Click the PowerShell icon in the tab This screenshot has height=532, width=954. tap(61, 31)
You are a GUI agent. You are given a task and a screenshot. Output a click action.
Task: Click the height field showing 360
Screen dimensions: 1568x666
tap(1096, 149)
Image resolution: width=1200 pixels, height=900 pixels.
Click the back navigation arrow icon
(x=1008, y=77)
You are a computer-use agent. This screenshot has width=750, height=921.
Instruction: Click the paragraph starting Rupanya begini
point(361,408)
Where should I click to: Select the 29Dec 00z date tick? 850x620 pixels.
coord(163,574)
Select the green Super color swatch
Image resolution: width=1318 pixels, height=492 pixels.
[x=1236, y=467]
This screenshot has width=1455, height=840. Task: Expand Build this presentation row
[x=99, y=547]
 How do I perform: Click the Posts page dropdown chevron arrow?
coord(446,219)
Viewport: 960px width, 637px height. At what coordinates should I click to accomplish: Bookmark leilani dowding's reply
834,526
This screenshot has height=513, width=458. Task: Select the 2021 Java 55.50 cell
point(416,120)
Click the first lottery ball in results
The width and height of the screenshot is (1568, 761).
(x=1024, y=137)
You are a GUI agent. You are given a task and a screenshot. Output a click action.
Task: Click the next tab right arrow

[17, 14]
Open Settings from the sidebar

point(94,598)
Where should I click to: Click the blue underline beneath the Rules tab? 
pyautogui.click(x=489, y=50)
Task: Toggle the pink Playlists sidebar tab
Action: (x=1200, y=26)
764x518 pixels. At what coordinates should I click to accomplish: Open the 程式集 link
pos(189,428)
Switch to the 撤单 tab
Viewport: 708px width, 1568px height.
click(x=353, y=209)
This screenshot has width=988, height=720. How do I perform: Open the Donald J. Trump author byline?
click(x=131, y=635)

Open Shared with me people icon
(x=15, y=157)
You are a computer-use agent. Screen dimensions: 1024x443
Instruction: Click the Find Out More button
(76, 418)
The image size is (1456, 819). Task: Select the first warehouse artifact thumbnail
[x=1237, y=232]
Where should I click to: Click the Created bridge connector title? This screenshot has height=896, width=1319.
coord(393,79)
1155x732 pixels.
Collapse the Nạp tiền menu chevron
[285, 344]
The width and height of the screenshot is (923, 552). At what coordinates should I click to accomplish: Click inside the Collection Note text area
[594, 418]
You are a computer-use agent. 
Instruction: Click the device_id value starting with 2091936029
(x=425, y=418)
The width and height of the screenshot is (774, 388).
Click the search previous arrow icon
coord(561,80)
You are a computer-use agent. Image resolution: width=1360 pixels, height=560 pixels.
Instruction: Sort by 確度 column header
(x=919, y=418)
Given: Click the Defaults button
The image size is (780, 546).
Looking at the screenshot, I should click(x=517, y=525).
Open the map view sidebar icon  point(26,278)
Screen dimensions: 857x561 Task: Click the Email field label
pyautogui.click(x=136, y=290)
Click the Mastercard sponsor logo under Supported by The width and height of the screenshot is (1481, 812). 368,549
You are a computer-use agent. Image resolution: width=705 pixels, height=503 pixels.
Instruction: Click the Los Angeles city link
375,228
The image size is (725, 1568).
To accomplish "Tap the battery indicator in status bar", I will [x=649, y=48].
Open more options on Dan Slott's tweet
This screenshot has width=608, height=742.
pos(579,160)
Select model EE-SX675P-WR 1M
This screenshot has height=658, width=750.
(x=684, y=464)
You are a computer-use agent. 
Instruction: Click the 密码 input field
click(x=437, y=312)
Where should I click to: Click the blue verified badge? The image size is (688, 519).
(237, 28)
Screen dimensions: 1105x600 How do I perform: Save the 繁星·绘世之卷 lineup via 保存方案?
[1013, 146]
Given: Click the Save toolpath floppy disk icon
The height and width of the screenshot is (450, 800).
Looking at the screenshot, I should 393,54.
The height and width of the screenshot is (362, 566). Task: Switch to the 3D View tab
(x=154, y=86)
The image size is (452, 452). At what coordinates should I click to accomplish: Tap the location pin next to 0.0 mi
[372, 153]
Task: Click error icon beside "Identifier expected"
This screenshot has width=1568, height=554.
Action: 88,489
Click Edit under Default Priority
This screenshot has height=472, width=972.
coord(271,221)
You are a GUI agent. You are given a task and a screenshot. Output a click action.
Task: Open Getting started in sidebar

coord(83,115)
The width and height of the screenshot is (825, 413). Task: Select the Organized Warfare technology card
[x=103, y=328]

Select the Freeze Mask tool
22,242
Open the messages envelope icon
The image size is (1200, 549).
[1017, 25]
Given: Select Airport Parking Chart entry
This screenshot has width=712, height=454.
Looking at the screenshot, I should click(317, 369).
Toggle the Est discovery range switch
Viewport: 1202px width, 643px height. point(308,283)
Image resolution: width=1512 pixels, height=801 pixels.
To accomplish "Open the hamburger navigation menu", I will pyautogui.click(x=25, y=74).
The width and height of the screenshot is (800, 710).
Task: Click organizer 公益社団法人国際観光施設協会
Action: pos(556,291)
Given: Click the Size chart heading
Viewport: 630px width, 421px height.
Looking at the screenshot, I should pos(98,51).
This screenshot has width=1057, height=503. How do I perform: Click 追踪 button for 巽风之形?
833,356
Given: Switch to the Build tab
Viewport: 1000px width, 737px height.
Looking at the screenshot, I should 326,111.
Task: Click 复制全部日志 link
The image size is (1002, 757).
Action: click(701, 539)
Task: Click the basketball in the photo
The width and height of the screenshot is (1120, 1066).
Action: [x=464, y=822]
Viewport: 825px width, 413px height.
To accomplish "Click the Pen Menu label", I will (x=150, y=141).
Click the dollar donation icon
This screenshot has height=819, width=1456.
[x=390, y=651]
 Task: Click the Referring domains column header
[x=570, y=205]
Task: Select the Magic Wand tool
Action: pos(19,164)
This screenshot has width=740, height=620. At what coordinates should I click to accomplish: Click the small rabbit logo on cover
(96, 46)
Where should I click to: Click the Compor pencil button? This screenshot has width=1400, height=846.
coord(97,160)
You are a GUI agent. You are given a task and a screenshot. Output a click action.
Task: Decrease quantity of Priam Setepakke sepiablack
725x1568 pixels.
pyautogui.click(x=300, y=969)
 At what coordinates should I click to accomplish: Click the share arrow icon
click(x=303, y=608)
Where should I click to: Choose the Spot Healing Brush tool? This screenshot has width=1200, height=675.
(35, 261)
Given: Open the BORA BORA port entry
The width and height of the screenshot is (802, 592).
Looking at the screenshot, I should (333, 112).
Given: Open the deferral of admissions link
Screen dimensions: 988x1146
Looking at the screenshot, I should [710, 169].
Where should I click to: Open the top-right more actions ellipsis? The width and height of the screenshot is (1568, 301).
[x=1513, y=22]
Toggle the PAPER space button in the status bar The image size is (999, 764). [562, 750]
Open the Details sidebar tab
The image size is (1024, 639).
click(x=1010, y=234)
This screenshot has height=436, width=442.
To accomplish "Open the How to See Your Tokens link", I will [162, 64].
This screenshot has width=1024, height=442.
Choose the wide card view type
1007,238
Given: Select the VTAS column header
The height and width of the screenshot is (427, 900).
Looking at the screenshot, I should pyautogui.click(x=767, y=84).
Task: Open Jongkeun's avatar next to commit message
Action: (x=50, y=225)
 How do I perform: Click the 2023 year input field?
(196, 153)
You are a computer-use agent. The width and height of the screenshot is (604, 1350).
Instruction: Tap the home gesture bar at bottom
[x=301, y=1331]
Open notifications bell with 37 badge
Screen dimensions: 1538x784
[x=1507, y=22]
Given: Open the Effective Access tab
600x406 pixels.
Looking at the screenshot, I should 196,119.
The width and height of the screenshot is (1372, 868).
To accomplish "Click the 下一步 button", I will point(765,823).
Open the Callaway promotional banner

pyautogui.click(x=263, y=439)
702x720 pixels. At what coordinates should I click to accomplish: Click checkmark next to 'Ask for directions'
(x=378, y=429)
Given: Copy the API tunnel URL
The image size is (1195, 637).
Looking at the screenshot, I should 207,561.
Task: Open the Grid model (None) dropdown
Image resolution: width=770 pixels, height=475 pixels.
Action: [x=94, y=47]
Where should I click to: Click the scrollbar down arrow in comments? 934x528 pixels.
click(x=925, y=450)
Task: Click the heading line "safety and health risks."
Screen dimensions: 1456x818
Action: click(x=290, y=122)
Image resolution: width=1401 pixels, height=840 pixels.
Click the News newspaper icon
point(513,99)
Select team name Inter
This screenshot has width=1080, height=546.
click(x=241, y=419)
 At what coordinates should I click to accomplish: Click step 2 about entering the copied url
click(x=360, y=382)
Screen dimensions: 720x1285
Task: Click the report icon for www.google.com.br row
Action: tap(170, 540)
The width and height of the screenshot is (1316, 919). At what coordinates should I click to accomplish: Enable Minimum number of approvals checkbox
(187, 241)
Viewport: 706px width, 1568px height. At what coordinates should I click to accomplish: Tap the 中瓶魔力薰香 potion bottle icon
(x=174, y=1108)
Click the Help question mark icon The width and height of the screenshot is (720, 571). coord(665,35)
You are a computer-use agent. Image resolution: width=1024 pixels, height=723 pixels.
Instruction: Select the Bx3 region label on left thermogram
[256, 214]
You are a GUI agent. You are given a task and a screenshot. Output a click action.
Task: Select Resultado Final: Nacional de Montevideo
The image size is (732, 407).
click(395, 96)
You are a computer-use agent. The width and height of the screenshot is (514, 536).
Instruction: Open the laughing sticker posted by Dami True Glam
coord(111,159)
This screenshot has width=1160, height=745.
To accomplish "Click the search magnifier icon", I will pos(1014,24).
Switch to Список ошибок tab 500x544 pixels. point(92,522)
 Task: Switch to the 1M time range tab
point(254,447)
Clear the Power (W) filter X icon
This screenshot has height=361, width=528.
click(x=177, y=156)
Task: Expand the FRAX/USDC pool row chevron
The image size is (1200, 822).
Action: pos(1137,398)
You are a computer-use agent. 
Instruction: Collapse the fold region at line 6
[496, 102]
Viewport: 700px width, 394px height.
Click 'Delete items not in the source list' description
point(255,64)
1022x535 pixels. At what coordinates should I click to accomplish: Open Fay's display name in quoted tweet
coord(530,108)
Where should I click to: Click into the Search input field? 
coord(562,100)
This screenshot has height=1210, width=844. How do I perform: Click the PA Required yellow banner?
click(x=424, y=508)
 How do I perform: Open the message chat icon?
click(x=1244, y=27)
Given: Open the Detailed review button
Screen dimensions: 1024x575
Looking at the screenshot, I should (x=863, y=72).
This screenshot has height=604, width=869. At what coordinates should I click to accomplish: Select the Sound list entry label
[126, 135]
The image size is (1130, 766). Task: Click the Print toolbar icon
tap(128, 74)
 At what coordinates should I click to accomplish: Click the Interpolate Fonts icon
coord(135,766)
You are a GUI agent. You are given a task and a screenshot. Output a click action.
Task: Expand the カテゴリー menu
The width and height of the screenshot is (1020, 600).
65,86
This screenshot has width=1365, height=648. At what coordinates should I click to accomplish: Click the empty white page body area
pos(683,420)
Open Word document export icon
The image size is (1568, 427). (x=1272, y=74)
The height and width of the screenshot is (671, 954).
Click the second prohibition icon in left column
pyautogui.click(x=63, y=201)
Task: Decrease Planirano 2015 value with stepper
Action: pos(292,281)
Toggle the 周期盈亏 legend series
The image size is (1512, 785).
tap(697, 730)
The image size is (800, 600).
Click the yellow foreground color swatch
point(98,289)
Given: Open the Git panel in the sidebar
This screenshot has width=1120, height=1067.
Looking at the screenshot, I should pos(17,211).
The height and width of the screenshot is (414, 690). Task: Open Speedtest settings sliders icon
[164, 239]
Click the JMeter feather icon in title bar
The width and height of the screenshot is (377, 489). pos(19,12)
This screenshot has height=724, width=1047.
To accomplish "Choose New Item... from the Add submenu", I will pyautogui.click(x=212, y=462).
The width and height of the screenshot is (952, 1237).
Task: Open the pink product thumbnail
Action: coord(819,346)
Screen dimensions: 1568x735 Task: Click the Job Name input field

(Task) Looking back over the listing above, how many lines include the word "heading"? Give the number and nothing more.

(Response to this task) 2